From diet to self harm.
I grew up alongside my two brothers is a house where money was scarce. My mother would get her weekly D S S cheque and do the shopping. There was always a scramble for something to eat as we'd been hungry for the past 3 days. I guess that's the start of my lack of control over eating. Stability arrived when I moved out of home at 16. I shared with 2 friends and we budgeted to eat 3 normal meals a day. At last, normality.
I was at college and fell in love with a guy, we want out for 9 months... It was great. I started to compare myself to other gold. I'm athletic curvy with breasts and a bum, an enviable figure I'm told. I never felt right though, never liked the looks I got; the learning men from the age of 14, it grossed me out. I was a bookworm. I also loved clothes and hate the way my body gets in the wAy of this form of expression. So back to he story... I split up with my boyfriend, I was smoking weed and got paranoid over the the way I looked, thinking of the way or what he looked at. I started to be more in control of my eating and exercise. A Pilates sequence a night, 4 -5 miles swimming a week. Then a day without food, then 3 days without. I finally felt good. It was when I started taking laxatives that my body gave in and I craved food so much I spiralled way put of control. I made myself sick before, but this was now different. I would go on horrific binges, everything I hated- pizza, chips, chicken. It was like self harm, the worst was that I'm not good at throwing up. My face just swells and I gain weight. I had moved away to study fashion design at college, but couldn't control the bulimia. I spent most of my money on binges. My mum knew as she suffered too (this led to her heroin addiction). She felt so bad and blamed herself, she was determined to help me, but addictions are something you have to face yourself as I knew trying to get her off heroin for so long. She died the next year. I dropped out of college and returned to live with my aunt. My aunt had rob lens and is a very bitter woman. We spoke about my problems but I was seen a selfish and vain. It wasn't real, just failed dieting to her.

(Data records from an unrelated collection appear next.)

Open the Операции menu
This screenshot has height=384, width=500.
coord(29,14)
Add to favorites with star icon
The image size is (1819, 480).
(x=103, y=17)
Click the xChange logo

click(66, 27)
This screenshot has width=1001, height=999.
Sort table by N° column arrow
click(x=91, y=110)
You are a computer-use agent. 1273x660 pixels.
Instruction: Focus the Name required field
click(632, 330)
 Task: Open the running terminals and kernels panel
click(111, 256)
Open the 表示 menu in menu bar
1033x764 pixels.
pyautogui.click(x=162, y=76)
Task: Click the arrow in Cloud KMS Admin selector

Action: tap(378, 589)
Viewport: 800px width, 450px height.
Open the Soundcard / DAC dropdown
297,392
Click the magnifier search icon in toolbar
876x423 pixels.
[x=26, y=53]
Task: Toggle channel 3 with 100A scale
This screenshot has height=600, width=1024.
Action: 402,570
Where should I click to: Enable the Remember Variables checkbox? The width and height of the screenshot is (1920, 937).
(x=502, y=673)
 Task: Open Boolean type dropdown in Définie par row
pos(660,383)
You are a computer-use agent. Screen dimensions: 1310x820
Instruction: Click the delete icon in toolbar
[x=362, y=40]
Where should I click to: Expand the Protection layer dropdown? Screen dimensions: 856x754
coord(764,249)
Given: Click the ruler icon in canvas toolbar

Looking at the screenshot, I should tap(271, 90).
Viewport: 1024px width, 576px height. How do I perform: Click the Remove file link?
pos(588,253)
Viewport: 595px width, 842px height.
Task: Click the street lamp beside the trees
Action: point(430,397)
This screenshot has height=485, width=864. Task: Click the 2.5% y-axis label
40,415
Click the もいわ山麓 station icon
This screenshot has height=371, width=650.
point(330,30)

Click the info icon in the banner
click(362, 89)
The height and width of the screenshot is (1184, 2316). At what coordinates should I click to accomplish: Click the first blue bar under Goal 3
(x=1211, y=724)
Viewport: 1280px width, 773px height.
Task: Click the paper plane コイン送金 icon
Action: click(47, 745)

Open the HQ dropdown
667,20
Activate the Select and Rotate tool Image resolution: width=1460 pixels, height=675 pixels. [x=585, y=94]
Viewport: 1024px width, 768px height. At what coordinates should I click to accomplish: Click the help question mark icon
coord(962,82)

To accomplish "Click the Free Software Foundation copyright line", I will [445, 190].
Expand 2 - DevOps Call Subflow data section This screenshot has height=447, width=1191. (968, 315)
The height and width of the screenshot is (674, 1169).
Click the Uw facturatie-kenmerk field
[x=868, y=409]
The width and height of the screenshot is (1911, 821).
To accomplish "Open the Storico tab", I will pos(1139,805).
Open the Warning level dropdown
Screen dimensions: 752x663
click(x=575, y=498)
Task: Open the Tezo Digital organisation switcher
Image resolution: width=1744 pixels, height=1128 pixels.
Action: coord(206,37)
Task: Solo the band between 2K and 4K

I find it hard to tell friends because when I'm not in a spiral of binging, I lose weight. Then the comments start " I know you.... You're too thin... Not this path again". This stresses me out so much (and the unwanted attention) that I start the harm again. How can you share a problem when those you trust won't listen? I'm yet to try a group as I'm nervous. I'm in a mix of half week good, half week bad. I like the idea of a diary, but am petrified of someone finding it.
Just reading your site is a start. This has been going on for 15 years and this is the most I've ever told. I feel quite vain doing so, but I guess I need to get over that.